Workers Compensation:

  • Our office will send appropriate workers compensation claim forms for services rendered on your behalf.
  • Please provide us with your Workers Compensation Insurance information at the time of service, as well as the claim number associated with this work related injury. In the event the claim is denied, we will expect payment in full upon your receipt of the bill.

Motor Vehicle Accident Claims:

CIMG will submit claims to your auto insurance.  If you do not provide your personal injury protection (PIP) claim information, or if your PIP is exhausted, a claim will be filed to your health insurance carrier.   Any charges not covered will be your responsibility to pay.   It is not the responsibility of CIMG to hold any charges pending litigation associated with a motor vehicle accident (MVA).

Lab/Hospital Charges:

  • Any service(s) provided by a lab or hospital is a contract between you and that lab or hospital. Any dispute with that lab or hospital should be handled directly with that lab or hospital and is not the responsibility of this practice.
  • It is your responsibility to know which procedures your insurance will or will not cover at these facilities and to request an Explanation of Benefits (EOB) from your insurance carrier.

Collections and Outstanding Balances:

  • Any outstanding balance after 60 days of the date of service may be referred to an outside collection agency.
  • Accounts referred to an outside collection agency or attorney may be subject to a 33% fee which will be added to the total balance at the time of referral to the outside agency.
  • Patients with unpaid past due balances or accounts which have been sent to collections may be discharged from our practice. Family members may also be discharged based upon the guarantor of the account.

Payment Plans:

  • Our business office will be happy to work with you in order to pay any balance due to our practice.
  • Please contact our business office to work out a payment plan for your balance with our practice.
  • Payments are due within 5 days of the scheduled payment date.

Refunds:

  • Patient refunds are not processed until all active or past charges are paid in full.

 “In Network” vs “Out of Network” Insurance:

  • Your insurance coverage and benefits are a contract between you and your insurance company and therefore all disputes must be handled between you and your insurance company.
  • We are contracted with multiple insurers to accept assignment of benefits.

Payment in full is due in full at the time the services are rendered:

  • Co-pays and any outstanding balances are due upon arrival for your appointment. Failure to produce payment at check-in may result in your appointment being rescheduled.
  • If you receive more than one type of service on the same day, you may be responsible for more than one co-pay, depending upon your insurance plan.
  • Any amount for the other services not covered by the insurance is due upon receipt of the bill.
  • Failure to pay balances may result in discharge from our practice.

Self-Pay Patients:

  • We can give you an estimate of the cost of the visit and payment is due at the time of service. This may not be the entire balance due as the final balance is not determined until all charges have been reviewed by the billing staff and laboratory services have been posted.  Thus, you may receive a bill for any remaining balance.
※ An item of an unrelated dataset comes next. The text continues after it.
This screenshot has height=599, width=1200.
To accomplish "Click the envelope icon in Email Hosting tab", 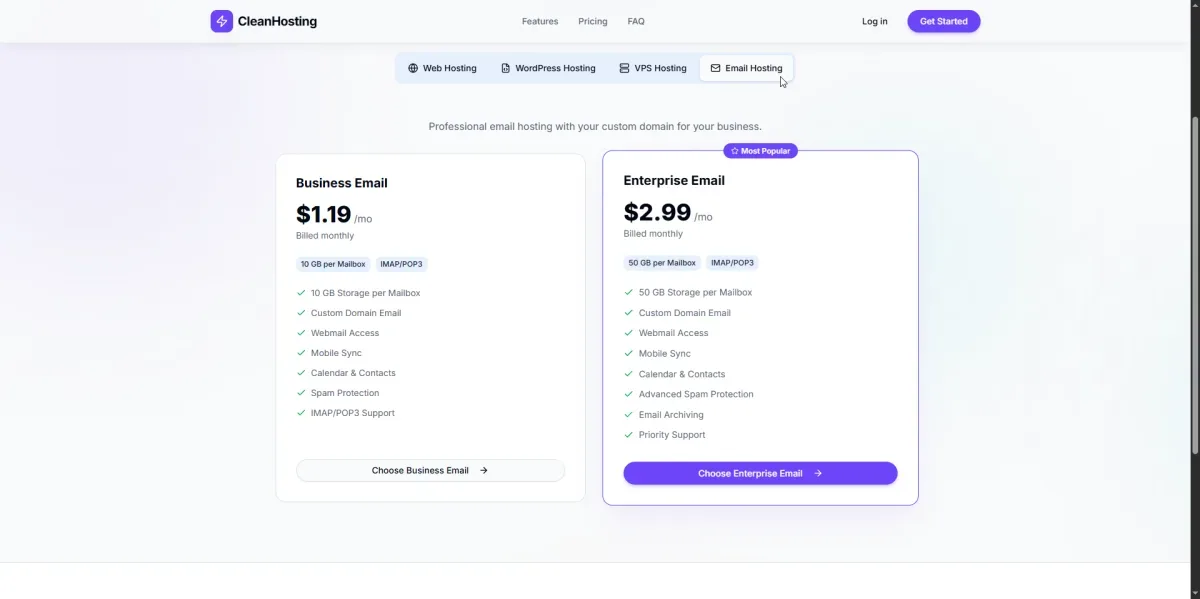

Medicare and Medical Assistance Patients:

  • Please make sure you have a full understanding of your health benefits and what might be your responsibility if it is not covered by your insurance.
  • ALL Medicare patients have a yearly deductible. This deductible must be paid by the patient before Medicare starts paying on your claims.  Some secondary insurance do not cover this deductible.

Paperwork and Form Fees:

  • Any paperwork needed to be filled out by the physician will result in a form fee charge of $20.00 to $80.00 depending upon the form and information required to complete it.

Children/Minor Patients:

  • The parent(s) or guardian(s) accompanying a minor are responsible for providing current insurance information for the minor as well as all associated payments due for any services provided.
  • Parents(s) or guardian(s) must have an Authorization for Medical Treatment form signed when minors arrive unaccompanied for an appointment.